Sur le vieux continent européen, les Russes procèdent par ailleurs depuis le début mars à une concentration de forces militaires massive en Crimée, se mettant en posture d’intervenir dans le Donbass. Les tirs d’artillerie échangés avec l’Ukraine se font plus nombreux et plus longs. Les intentions russes paraissent peu claires : s’agit-il de contrer une évolution interne à l’Ukraine qui va contre leurs intérêts ? de répliquer au durcissement de Washington, tel qu’illustré par l’épithète de "tueur" décernée à la télévision le 16 mars par M. Biden à M. Poutine ? d’anticiper les sanctions finalement annoncées par les États-Unis le 15 avril, qui elles-mêmes constituent un réplique aux attaques cyber russes et aux interférences de la Russie dans la dernière campagne électorale américaine ? Ou finalement, de faire comprendre que l’Amérique ne pouvait pas se désintéresser de son ancienne némésis ?
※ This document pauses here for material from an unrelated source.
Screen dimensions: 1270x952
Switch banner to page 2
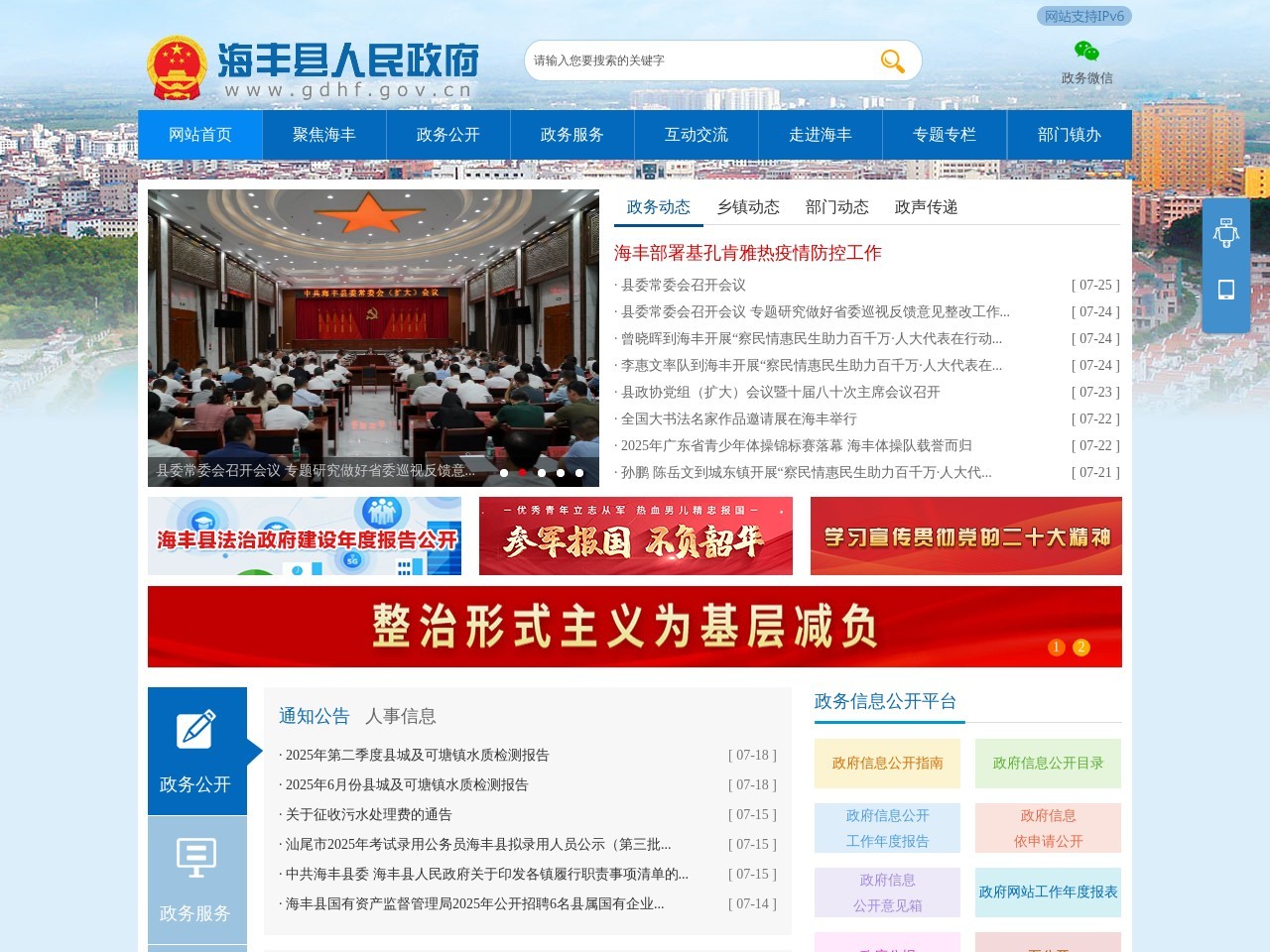pyautogui.click(x=1080, y=648)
Lors d’un second coup de fil avec M. Poutine, M. Biden fait part le 13 avril de sa préoccupation sur la situation en Ukraine et propose à son homologue russe une rencontre au sommet cet automne en pays tiers ; le Kremlin "étudie cette proposition".
Un des rares éléments positifs, dans ce sombre panorama, réside dans les discussions indirectes qui ont commencé à Vienne entre les États-Unis et l’Iran sous les auspices des autres parties signataires à l’accord nucléaire sur l’Iran (JCPOA). Personne ne s’attend à des résultats rapides dans ce cadre mais le fait même que des négociations aient lieu permet d’espérer un minimum de stabilisation de la situation au Proche-Orient. Or le 11 avril, un acte de sabotage généralement attribué à Israël interrompt l’activité de la centrale nucléaire de Natanz, fleuron du programme iranien. L’Iran décide, à titre de riposte, de passer à un enrichissement de son uranium à 60 % - ce qui la rapproche encore plus de l’arme atomique et ajoute une difficulté supplémentaire aux discussions de Vienne.
Israël n’hésite donc pas ainsi à pousser ses pions en contradiction avec l’agenda de l’administration américaine ; de même, en contradiction avec son partenariat avec la Russie en Syrie et en Libye, la Turquie de M. Erdogan a fourni à l’Ukraine des drones qui font leur première apparition au-dessus du Donbass le 12 avril. Dans un geste typique des "guerres de connectivité", Moscou interrompt, sous un prétexte sanitaire qui ne trompe personne, les déplacements aériens entre la Russie et la Turquie. Le "partenariat stratégique" entre Kiev et Ankara avait commencé dès 2019.
Les États-Unis et l’Europe
Une partie des tensions actuelles n'est-elle pas due, comme le disent certains commentateurs, à une attitude indûment offensive de l’administration Biden ?
Le nouveau président, en qui beaucoup avaient vu un centriste ployant sous le poids des ans, soucieux avant tout de poursuivre le retrait américain des affaires du monde, surprend certes par un dynamisme remarquable sur le plan international comme sur le plan interne. Formée de professionnels, son administration s’attendait - et s’était sans doute préparée - à une inévitable période de "test" avec ses adversaires. Et surtout, elle avait sans doute retenu une leçon de l’administration Obama : laisser sans réponse les atteintes chinoises aux droits de l’homme au Xinjiang et à Hong Kong, ne pas poursuivre un nécessaire rééquilibrage commercial, technologique, géopolitique avec la Chine, fermer les yeux sur les dérives du régime poutinien, tout cela n’aurait fait qu’affaiblir davantage l’Amérique et inciter ses rivaux à agir.